*Questions on the material*
**1.** Using the article on vision loss in cryptococcal meningitis, answer these:
(a) In what percentage of cryptococcal meningitis patients does vision loss occur?
(b) How many patients with cryptococcal meningitis did the study investigate?
(c) In what percentage of the studied patients was raised pressure present?
**2.** Return a passage from the article on vision loss in cryptococcal meningitis, copied exactly. Begin at the words "Cryptococcal meningitis (CM), which" and stop after the words "in various tissues.".

*Exercise passage*
Phd Graduate Investigates Vision Loss in Cryptococcal Meningitis Patients
A study by Dr Anand Moodley, Head of Neurology at Greys Hospital in Pietermaritzburg, examined the causes of vision loss through fungal infection of the brain and spine.
Moodley graduated with a PhD in Neurology from UKZN’s College of Health Sciences on 10th April with a thesis titled: “A Qualitative and Quantitative (MR) Diffusion Study Investigating the Pathogenesis of Cryptococcal Induced Vision Loss”.
Cryptococcal meningitis (CM), which causes vision loss through a fungal infection of the tissues that cover the brain and the spine, is an opportunistic infection found in HIV infected patients. Vision loss occurs in 35-48% of patients.
With conflicting reports concerning the cause of visual loss in CM, various authors have supported an optic neuritis (inflammation) model while others have preferred a papilloedema (raised intracranial pressure) model. Due to these conflicting models, effective strategies for prevention and treatment of visual loss in CM have been delayed.
The aim of Moodley’s study was to clarify the cause of cryptococcal-induced visual loss by using diffusion imaging of the optic nerve as an investigational tool. Diffusion imaging is a magnetic imaging technique which derives images based on diffusion on water in various tissues.
The study investigated 95 patients with CM and showed that optic neuritis (inflammation of the optic nerve) is uncommon, while papilloedema (swelling caused by intracranial pressure) occurs in 25% of patients, yet raised pressure was present in 71% of patients.
By using optic nerve diffusion imaging, Moodley was able to show that raised intracranial pressure played the primary role in CM induced visual loss. The raised pressure was more likely to cause an optic nerve compartment syndrome at the optic canal level rather than papilloedema as the main insult resulting in visual loss.
‘Optic nerve diffusion imaging has become a useful tool in investigating the micro-structure of optic nerve function,’ said Moodley. ‘Its applications have been mostly to optic neuritis and ischaemic optic neuropathy. This is the first time it has been applied to an infectious disease. The technique was reliable and reproducible and produced diffusion parameters equivalent to other investigators in the field.’
Moodley’s current focus is the supervision of MMED students and further development of neuro-ophthalmology. In his spare time, he enjoys golf, squash, birding and… Mathematics!

*Provided material*
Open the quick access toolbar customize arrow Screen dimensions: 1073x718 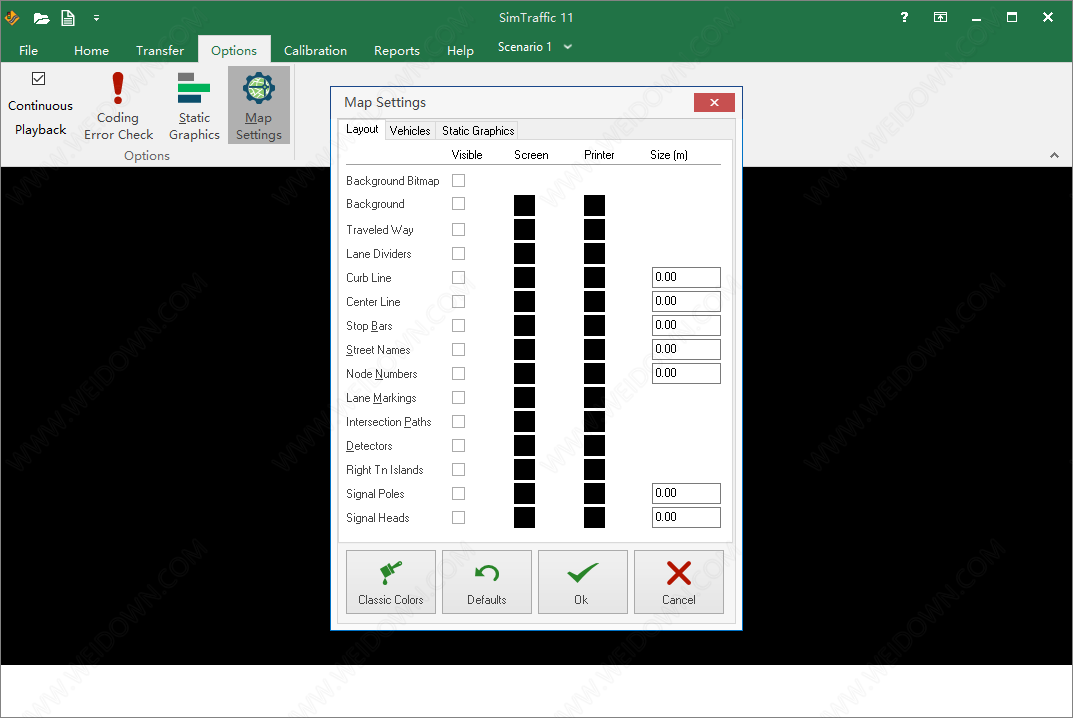tap(96, 18)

*Replies*
**1.**
(a) 35-48%
(b) 95
(c) 71%

**2.**
Cryptococcal meningitis (CM), which causes vision loss through a fungal infection of the tissues that cover the brain and the spine, is an opportunistic infection found in HIV infected patients. Vision loss occurs in 35-48% of patients.
With conflicting reports concerning the cause of visual loss in CM, various authors have supported an optic neuritis (inflammation) model while others have preferred a papilloedema (raised intracranial pressure) model. Due to these conflicting models, effective strategies for prevention and treatment of visual loss in CM have been delayed.
The aim of Moodley’s study was to clarify the cause of cryptococcal-induced visual loss by using diffusion imaging of the optic nerve as an investigational tool. Diffusion imaging is a magnetic imaging technique which derives images based on diffusion on water in various tissues.